- _TASK INSTRUCTIONS_:
Change every occurrence of "officer" in the rows below to "soldier", keeping all other text unchanged, and omit the pictures from your answer.

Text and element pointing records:
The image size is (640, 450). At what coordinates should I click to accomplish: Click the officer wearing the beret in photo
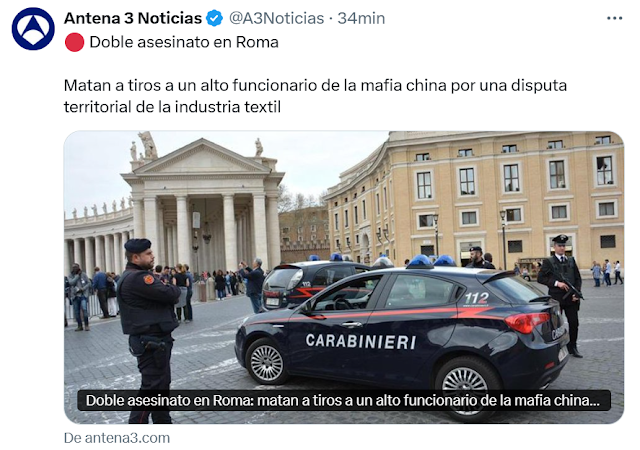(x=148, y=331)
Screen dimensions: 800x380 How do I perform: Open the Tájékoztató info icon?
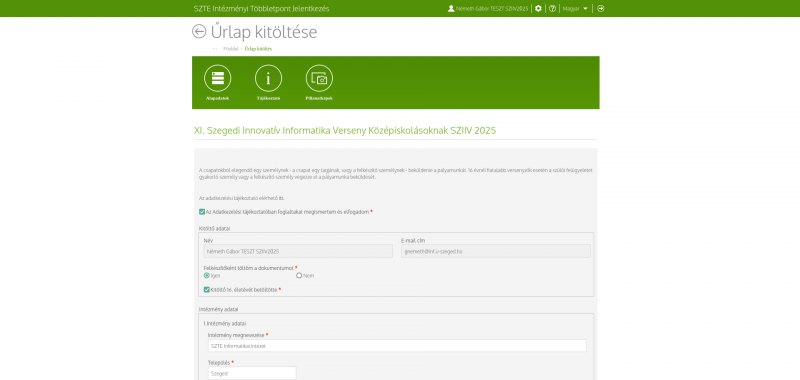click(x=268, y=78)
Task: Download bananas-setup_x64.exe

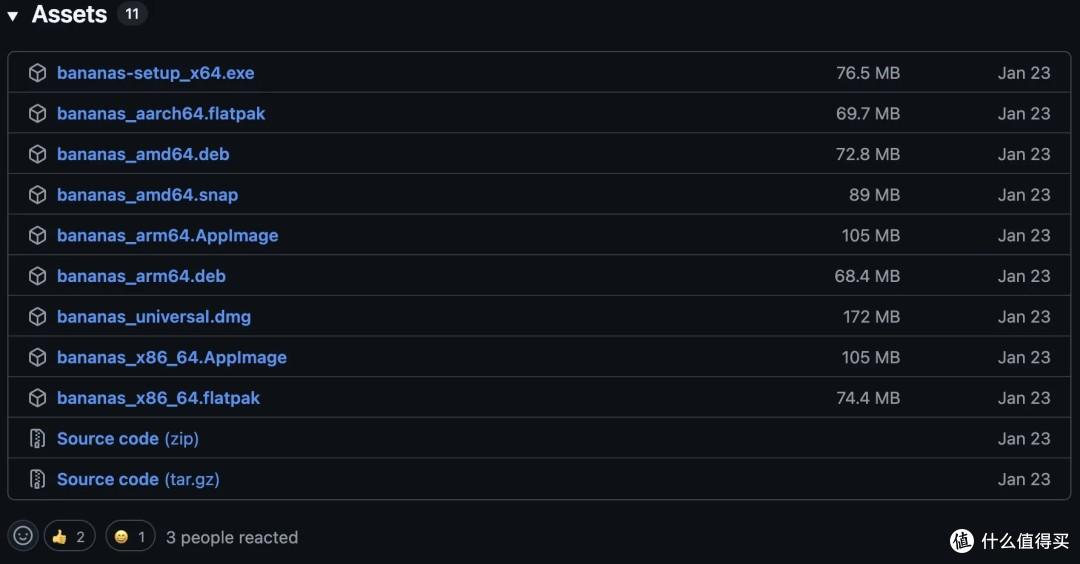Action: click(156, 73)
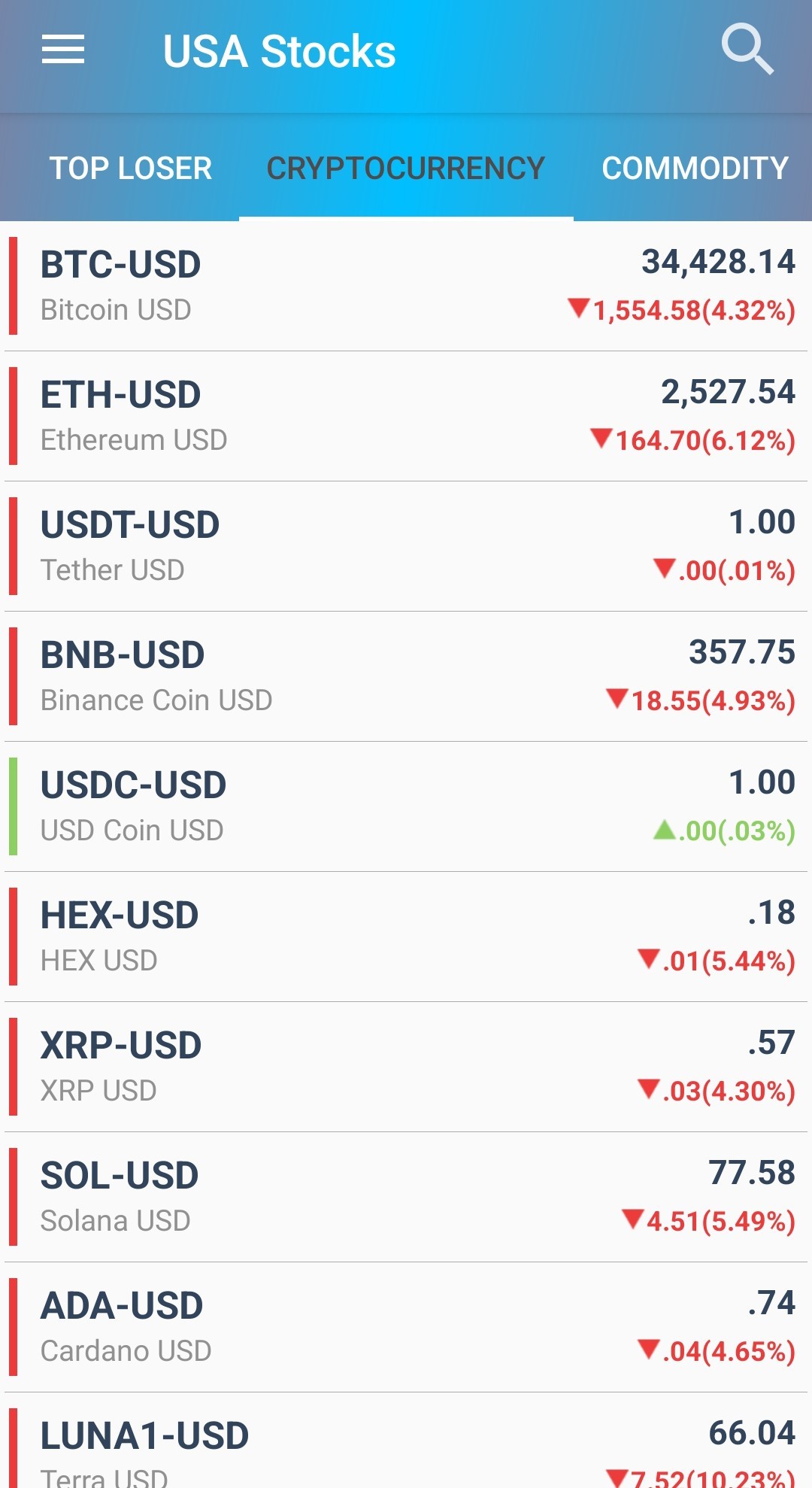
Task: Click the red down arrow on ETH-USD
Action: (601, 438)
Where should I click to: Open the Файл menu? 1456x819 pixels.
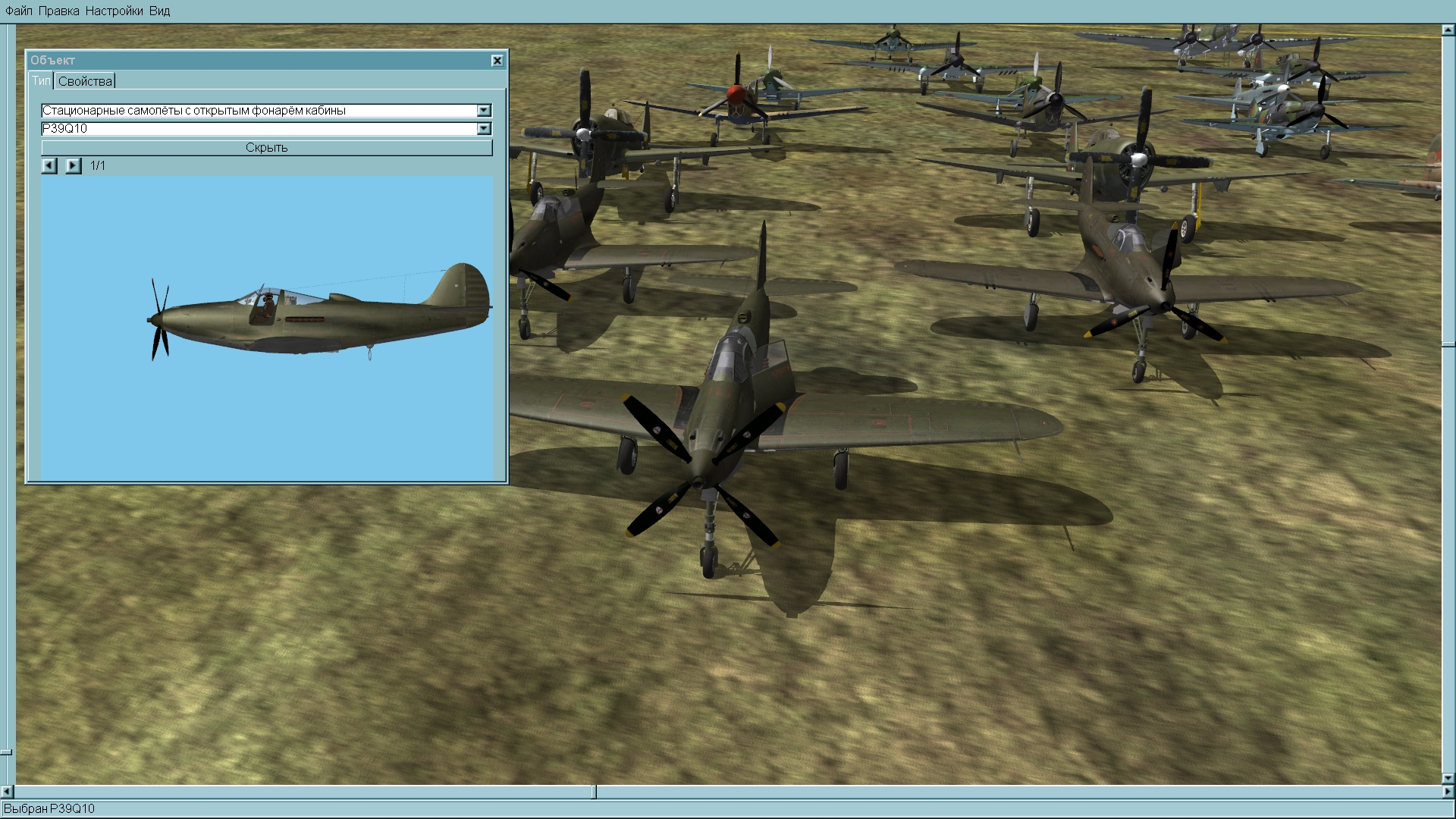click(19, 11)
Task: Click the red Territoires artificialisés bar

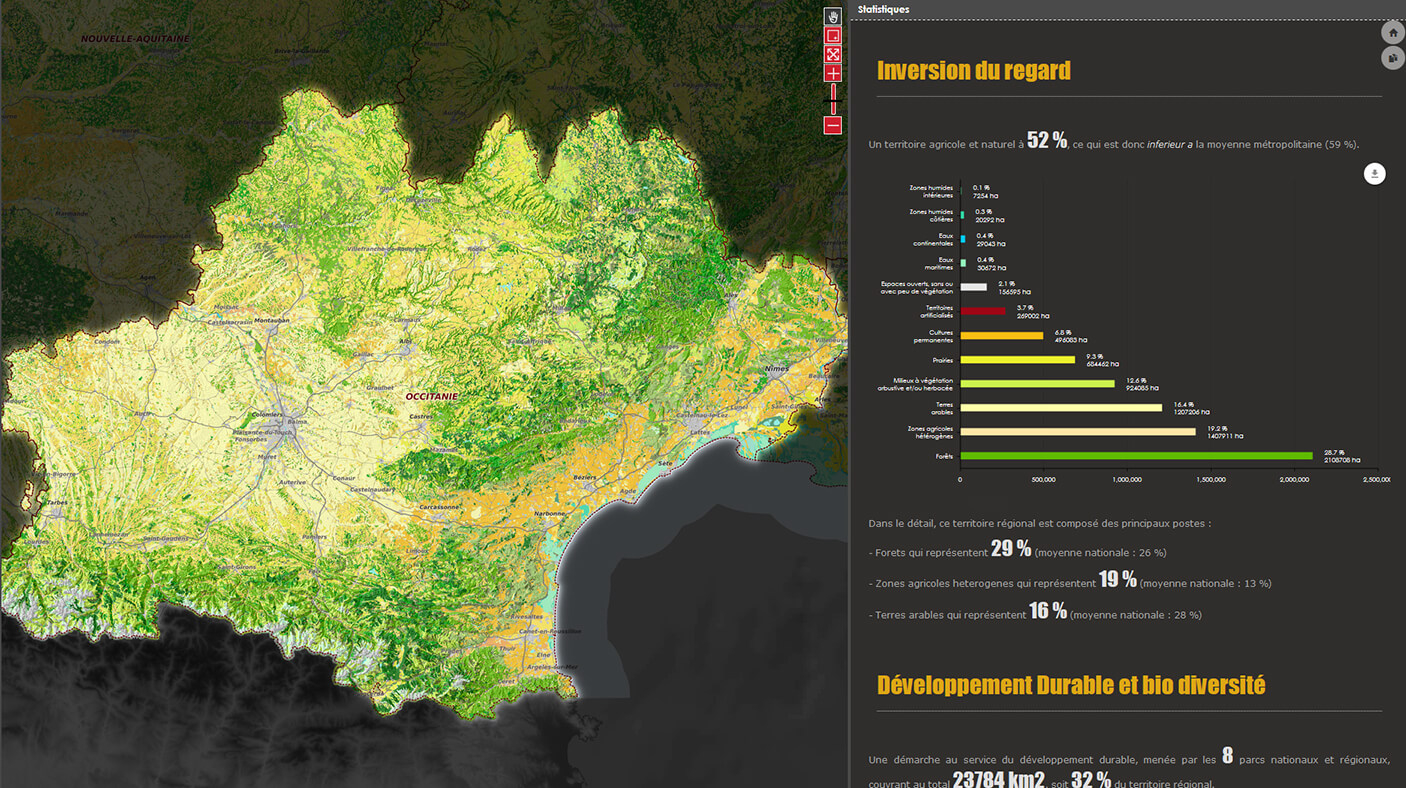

- _OUTPUT FOR THIS TASK_:
The image size is (640, 450). At what coordinates should I click to accomplish: Click the soldier wearing the beret in photo
(x=148, y=331)
Screen dimensions: 800x380 How do I perform: Open the Tájékoztató info icon?
click(x=268, y=78)
Task: Download bananas-setup_x64.exe

Action: click(156, 73)
Task: Click the red down arrow on ETH-USD
Action: (601, 438)
Where should I click to: Open the Файл menu? 1456x819 pixels.
click(19, 11)
Task: Click the red Territoires artificialisés bar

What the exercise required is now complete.